= Text segment =
▬▬▬▬▬▬▬▬▬▬
Until the end, anyway. Before the very last moments of Sharp Objects, it was difficult to picture a young girl holding down her former friends, strangling them, and then ripping their teeth out with pliers. (Yeesh, those end-credits scenes were haunting.) So Amma was passed over as a suspect, even though she had the means, the motive, and the opportunity. But if you paid careful attention, the hints began piling up the very first moment Amma appeared onscreen. Here were the four biggest clues that Amma was the killer.

Amma’s sneaking out

For an old house with creaky stairs, the Preaker manse never gave away when Amma was sneaking out to steal booze from the corner store with her roller-skating pals. Either Adora drugs herself into sleep oblivion at night or pretends not to hear the squeak of feet on hardwood, because Amma is all over town, doing whatever she pleases at any hour of the day or night. There’s a town-wide curfew in effect, and Adora makes a big deal about Amma’s safety, berating her that she absolutely must be home by 9 p.m. because, “It isn’t safe out there for little girls.” But she doesn’t chastise her for coming home late on the night that Camille and Amma both swallow some Oxys, drop some E, and down approximately a liter of liquor.
▬▬▬▬▬▬▬▬▬▬
= Recorded data =
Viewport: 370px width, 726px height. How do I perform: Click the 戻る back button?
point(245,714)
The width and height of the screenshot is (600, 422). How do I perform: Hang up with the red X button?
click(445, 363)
▬▬▬▬▬▬▬▬▬▬
= What you are asked to do =
Answer these questions from the text about Sharp Objects, one per line:
(a) How many of the biggest clues that Amma was the killer does the text promise to cover?
(b) By what time does Adora say Amma must be home?
(c) What does Amma sneak out to steal from the corner store?

= Answer to this exercise =
(a) Four
(b) 9 p.m.
(c) Booze